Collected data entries
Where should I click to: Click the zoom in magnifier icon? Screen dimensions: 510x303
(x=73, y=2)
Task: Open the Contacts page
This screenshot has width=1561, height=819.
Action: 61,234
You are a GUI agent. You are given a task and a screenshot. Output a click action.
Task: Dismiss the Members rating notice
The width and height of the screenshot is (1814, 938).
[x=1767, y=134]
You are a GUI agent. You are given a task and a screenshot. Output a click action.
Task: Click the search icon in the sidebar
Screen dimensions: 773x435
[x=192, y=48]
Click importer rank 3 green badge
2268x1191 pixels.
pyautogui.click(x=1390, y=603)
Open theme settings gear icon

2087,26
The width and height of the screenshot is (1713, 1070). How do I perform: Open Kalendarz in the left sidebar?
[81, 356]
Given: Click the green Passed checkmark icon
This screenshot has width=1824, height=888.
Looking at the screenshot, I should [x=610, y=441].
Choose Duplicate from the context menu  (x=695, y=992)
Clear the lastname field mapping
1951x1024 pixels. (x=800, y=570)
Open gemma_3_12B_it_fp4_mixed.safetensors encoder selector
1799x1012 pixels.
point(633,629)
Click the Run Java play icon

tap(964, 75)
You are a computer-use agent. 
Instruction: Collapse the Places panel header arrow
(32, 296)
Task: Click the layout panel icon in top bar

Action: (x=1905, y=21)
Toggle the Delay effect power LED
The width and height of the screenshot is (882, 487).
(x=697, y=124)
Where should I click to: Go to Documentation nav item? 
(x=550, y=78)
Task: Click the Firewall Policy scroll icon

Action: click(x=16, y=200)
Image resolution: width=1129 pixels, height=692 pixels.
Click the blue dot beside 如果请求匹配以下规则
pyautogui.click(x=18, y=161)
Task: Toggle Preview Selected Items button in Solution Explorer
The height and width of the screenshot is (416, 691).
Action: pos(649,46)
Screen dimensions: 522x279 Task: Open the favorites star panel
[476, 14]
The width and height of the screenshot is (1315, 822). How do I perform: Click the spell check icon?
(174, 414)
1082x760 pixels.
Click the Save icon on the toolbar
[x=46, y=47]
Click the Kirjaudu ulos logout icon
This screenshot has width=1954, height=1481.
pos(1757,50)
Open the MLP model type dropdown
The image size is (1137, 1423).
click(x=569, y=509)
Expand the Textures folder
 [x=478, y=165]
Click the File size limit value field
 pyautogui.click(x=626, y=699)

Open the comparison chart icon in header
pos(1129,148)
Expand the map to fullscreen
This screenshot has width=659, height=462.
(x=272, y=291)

● Task details
Start at the first line of the data above. Stop after the line containing "Task: Click the search icon in the sidebar", reproducing each line exactly and adding nothing.

● Solved problem
Where should I click to: Click the zoom in magnifier icon? Screen dimensions: 510x303
(x=73, y=2)
Task: Open the Contacts page
This screenshot has width=1561, height=819.
Action: 61,234
You are a GUI agent. You are given a task and a screenshot. Output a click action.
Task: Dismiss the Members rating notice
The width and height of the screenshot is (1814, 938).
[x=1767, y=134]
You are a GUI agent. You are given a task and a screenshot. Output a click action.
Task: Click the search icon in the sidebar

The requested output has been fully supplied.